What’s signed (EIP-712)

struct PriceProof {
  bytes32 asset;            // keccak256("BTC"), etc.
  uint256 price;            // 18 decimals
  uint256 timestamp;        // unix seconds; ≤ MAX_PROOF_AGE old
  uint256 nonce;            // per-asset replay counter
}
The Shield verifies:
  1. The signature recovers to LuminaOracleV2.oracleKey() (the only allowed signer).
  2. block.timestamp - payload.timestamp ≤ MAX_PROOF_AGE (24 hours after audit fix M-8).
  3. The nonce is strictly greater than the last accepted nonce for the asset (replay protection).
  4. The asset/price meets the Shield’s specific condition.

Who can submit a trigger

Anyone. The signature is what gives the trigger weight, not the submitter.
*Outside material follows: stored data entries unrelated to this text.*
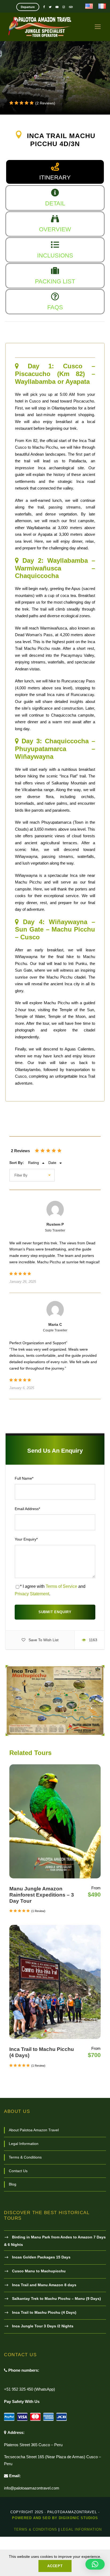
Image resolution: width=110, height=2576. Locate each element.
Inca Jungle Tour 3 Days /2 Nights (42, 2326)
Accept (55, 2566)
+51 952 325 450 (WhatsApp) (29, 2389)
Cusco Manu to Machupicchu (39, 2271)
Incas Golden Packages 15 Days (41, 2257)
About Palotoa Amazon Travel (34, 2130)
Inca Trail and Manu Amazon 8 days (44, 2285)
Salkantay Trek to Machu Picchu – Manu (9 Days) (56, 2298)
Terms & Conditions (25, 2157)
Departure (28, 7)
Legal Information (23, 2143)
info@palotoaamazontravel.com (31, 2488)
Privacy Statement (32, 1594)
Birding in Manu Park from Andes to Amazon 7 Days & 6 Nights (55, 2241)
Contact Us (18, 2171)
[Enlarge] (97, 1672)
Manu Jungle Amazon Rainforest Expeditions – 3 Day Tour (41, 1895)
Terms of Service (61, 1586)
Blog (12, 2184)
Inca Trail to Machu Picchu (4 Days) (44, 2312)
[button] (95, 2564)
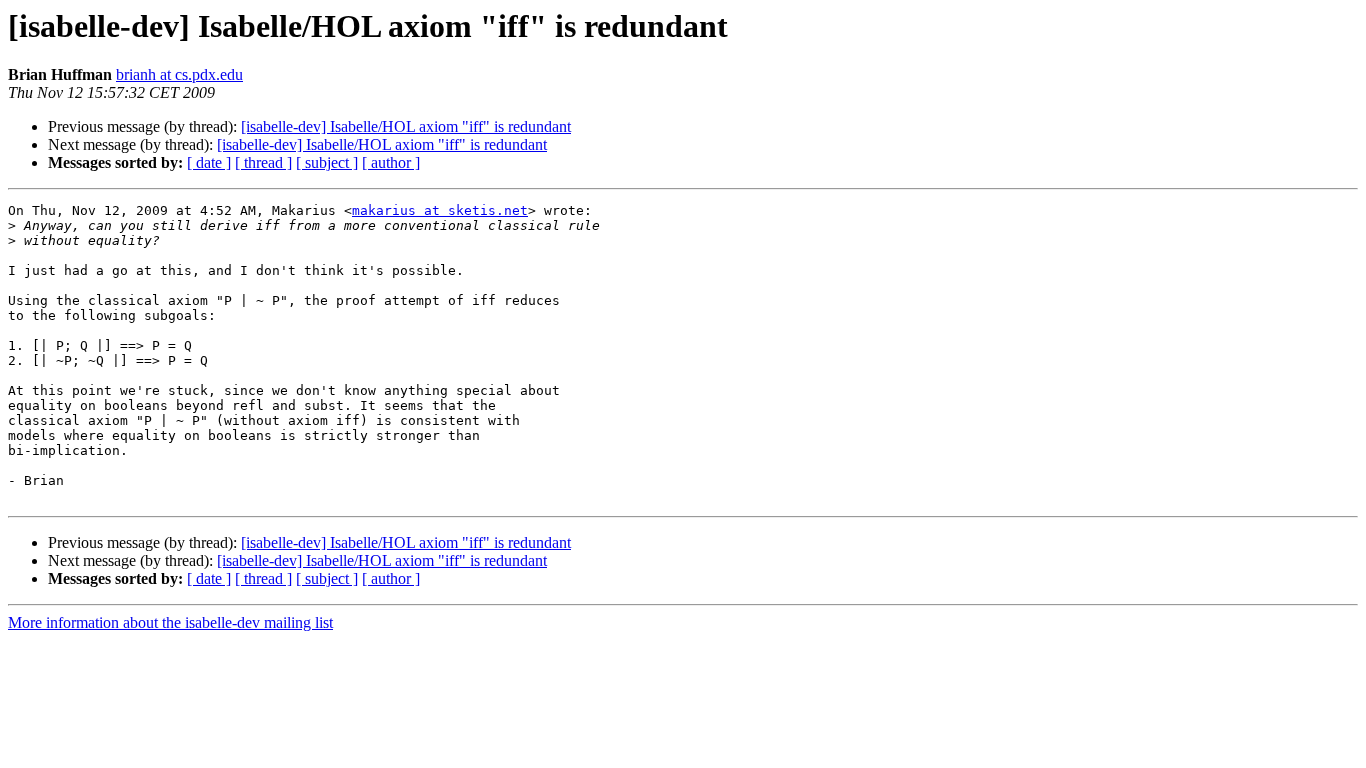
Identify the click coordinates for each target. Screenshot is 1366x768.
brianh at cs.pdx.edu (179, 74)
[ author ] (391, 162)
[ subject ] (327, 162)
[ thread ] (263, 162)
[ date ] (209, 162)
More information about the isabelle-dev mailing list (170, 622)
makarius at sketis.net (440, 210)
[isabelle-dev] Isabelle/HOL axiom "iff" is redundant (406, 126)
In practice:
  • An agent can submit their own trigger if they’re watching the price feed.
  • A keeper bot can submit triggers en masse for efficiency.
  • The Lumina API exposes POST /api/v1/policies/{id}/trigger as a convenience wrapper — internally it asks the oracle for a fresh proof and submits.
Two reasons:
  1. Latency. A flash crash needs to be triggered within minutes; a Chainlink round refresh on Base Sepolia is ~hourly.
  2. Cost. Pulling a Chainlink price into a Shield’s storage on every trigger would inflate gas significantly. EIP-712 proofs are 65 bytes of calldata.
Chainlink-compatible feeds are used as the upstream price source by the oracle (see BTC_PRICE_FEED / ETH_PRICE_FEED in /health); the oracle just signs the value before passing it to the Shield.